To me, meeting with customers and learning from both their articulated and unarticulated needs is key to any product innovation agenda. In my meetings with customers I would usually bring other leaders and engineers along so that we could learn together. On one trip to the Bay Area, we met with several startups. It became clear that we needed to support the Linux operating system, and we had already taken some rudimentary steps toward that with Azure. But as Scott Guthrie and our team walked out of those meetings that day, it was certain that we needed to make first-class support for Linux in Azure. We made that decision by the time we got to the parking lot.
This may sound like a purely technical dilemma, but it also posed a profound cultural challenge. Dogma at Microsoft had long held that the open-source software from Linux was the enemy. We couldn’t afford to cling to that attitude any longer. We had to meet the customers where they were and, more importantly, we needed to ensure that we viewed our opportunity not through a rearview mirror, but with a more future-oriented perspective. We changed the name of the product from Windows Azure to Microsoft Azure to make it clear that our cloud was not just about Windows.
To scale our cloud business, we not only needed to build the right technology but we needed to run a service to meet the exacting needs of some of the world’s largest customers. We were already running at-scale services such as Bing, Office 365, and Xbox Live. But with Azure we were now powering thousands of other businesses every minute of every day.
Our team had to learn to embrace what I called “live site first” culture. The operational culture was as important as any key technology breakthrough. We would have on a single Skype call dozens of engineers plus our customer-facing field teams, all of whom would swarm together to coordinate and fix any problem. And every such incident would lead to rigorous root-cause analysis so that we could continuously learn and improve. I would, from time to time, join these calls to see our engineers in action. The key is to not have the top leaders infuse fear or panic but to help foster the actions that fix the issue at hand and the learning from it.
Today Microsoft is on course to have its own $20 billion cloud business. We had looked beyond the packaged products that had made Microsoft one of the most valuable companies in the world to see greater opportunity in our cloud platform, Azure, and cloud services like O365, the online version of our hugely popular Office productivity suite. We are investing in and improving these new products, building new muscle as a service provider, and embracing Linux and other open-source efforts, all while keeping focus on our customers.
The cloud business taught me a series of lessons I would carry with me for years to come.
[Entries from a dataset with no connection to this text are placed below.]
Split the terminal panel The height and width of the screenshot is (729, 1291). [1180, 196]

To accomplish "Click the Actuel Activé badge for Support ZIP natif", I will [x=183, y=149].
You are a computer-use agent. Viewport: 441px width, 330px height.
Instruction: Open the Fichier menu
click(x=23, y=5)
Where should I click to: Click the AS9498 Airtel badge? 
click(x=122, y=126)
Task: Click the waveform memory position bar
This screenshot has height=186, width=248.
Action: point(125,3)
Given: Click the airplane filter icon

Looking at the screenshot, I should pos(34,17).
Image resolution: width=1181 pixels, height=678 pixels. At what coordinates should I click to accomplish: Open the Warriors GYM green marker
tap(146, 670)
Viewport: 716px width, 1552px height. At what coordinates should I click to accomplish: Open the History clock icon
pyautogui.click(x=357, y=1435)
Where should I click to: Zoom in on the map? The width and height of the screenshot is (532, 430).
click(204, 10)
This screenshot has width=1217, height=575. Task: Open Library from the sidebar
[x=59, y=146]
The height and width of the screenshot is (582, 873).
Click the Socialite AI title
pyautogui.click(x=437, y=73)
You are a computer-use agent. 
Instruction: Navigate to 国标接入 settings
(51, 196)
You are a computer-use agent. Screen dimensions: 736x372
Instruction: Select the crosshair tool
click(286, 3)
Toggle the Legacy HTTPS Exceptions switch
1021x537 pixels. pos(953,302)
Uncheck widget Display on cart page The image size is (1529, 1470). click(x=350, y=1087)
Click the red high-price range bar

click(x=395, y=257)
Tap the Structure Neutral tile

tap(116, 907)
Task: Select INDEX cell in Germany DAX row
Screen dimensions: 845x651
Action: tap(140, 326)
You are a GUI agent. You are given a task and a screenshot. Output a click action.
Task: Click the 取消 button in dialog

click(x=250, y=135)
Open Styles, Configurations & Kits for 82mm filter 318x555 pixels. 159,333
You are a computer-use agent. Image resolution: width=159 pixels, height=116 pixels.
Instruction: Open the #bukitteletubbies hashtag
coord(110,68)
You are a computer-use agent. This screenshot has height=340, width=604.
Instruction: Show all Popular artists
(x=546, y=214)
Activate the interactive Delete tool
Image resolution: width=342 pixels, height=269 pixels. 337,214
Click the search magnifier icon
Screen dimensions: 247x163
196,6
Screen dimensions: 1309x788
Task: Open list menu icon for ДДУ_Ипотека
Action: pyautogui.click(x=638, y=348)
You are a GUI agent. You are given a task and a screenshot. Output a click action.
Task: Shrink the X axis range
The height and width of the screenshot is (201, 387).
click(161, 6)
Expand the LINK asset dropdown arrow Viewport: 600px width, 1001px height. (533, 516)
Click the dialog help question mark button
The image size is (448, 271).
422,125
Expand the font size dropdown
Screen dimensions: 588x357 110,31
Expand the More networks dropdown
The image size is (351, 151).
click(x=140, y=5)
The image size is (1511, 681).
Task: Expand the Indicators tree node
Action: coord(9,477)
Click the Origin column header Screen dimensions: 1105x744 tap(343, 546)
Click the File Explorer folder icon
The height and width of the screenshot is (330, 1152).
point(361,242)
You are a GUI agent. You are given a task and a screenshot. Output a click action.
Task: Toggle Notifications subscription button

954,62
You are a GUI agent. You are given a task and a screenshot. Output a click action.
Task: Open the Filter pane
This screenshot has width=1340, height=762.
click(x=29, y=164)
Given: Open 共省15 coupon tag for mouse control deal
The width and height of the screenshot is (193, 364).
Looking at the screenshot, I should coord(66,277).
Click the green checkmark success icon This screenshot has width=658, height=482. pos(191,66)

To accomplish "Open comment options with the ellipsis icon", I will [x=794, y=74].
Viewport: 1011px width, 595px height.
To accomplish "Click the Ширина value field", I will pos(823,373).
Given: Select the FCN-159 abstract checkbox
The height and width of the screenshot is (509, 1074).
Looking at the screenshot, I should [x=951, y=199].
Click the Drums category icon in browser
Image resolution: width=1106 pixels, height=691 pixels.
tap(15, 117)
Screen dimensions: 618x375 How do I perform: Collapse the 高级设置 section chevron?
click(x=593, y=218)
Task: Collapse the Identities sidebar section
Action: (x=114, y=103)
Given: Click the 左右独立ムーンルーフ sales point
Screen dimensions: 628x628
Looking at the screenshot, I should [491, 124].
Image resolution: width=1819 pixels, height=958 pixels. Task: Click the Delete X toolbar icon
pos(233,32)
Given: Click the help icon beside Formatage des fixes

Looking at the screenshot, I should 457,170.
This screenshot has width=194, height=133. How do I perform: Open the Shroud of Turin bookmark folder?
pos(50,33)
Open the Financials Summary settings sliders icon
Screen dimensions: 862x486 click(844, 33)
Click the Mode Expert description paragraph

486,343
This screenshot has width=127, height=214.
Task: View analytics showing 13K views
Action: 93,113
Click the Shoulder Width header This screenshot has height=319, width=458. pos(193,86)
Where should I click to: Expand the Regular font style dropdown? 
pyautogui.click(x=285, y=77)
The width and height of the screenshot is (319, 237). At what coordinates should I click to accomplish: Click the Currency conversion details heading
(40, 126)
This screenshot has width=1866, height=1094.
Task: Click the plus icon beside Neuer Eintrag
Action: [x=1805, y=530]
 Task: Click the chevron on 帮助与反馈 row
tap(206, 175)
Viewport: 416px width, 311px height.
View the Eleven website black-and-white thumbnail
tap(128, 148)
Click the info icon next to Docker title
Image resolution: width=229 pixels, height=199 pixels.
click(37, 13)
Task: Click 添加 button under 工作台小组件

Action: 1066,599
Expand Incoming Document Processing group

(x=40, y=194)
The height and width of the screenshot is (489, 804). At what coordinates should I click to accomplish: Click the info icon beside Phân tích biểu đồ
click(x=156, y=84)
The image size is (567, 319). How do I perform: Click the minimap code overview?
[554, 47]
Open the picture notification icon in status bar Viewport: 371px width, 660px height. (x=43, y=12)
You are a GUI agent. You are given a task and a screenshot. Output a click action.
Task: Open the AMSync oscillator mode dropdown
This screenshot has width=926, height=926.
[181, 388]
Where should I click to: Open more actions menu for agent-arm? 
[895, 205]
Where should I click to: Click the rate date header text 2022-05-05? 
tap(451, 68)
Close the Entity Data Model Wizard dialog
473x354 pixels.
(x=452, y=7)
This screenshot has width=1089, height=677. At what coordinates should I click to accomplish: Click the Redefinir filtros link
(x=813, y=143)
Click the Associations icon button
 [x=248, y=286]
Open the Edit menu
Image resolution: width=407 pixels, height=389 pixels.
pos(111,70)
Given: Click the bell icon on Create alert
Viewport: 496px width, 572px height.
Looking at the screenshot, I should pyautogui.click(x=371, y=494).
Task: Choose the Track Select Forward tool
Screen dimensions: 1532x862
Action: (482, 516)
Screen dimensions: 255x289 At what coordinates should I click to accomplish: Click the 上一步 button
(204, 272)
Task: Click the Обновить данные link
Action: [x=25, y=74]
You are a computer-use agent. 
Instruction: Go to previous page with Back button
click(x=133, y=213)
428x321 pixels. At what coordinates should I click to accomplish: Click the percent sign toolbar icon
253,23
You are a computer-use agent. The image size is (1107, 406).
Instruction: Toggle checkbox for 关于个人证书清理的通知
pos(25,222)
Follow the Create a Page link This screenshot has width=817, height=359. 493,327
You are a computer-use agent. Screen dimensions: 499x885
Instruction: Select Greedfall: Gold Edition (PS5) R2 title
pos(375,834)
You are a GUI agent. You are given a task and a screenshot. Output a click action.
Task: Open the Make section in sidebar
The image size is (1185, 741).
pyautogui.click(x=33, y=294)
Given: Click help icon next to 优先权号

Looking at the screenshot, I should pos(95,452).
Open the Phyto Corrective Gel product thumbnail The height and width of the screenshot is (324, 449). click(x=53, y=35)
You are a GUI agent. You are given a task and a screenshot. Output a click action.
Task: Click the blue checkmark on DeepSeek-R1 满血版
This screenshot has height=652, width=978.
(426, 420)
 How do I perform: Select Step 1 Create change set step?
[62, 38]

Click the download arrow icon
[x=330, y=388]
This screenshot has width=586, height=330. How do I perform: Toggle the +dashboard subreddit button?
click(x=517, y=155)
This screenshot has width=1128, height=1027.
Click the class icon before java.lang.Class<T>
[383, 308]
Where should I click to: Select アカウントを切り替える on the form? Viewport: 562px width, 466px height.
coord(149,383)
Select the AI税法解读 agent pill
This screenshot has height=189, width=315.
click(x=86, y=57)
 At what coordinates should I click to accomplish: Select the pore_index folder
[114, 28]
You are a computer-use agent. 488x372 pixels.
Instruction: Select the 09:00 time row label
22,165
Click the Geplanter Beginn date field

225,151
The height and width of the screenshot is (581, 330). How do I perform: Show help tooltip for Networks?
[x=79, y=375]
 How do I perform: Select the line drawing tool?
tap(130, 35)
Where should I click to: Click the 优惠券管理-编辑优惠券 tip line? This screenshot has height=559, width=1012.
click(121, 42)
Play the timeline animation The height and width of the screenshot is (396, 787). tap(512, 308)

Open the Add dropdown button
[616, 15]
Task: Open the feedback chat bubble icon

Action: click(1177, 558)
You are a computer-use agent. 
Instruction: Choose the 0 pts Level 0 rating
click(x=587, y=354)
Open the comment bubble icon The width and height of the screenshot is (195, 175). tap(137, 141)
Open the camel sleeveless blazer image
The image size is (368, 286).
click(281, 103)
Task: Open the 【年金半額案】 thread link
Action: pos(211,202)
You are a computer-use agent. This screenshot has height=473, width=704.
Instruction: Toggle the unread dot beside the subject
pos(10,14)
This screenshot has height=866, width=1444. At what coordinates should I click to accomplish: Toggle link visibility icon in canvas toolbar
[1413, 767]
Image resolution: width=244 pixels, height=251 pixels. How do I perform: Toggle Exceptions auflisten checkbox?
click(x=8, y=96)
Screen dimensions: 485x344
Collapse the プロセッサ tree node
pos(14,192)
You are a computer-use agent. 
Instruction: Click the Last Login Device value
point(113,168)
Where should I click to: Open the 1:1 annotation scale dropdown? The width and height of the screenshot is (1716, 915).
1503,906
Perhaps the most important is this: A leader must see the external opportunities and the internal capability and culture—and all of the connections among them—and respond to them before they become obvious parts of the conventional wisdom. It’s an art form, not a science. And a leader will not always get it right. But the batting average for how well a leader does this is going to define his or her longevity in business. It’s an insight that would serve me well when an even bigger set of challenges was presented to me as CEO.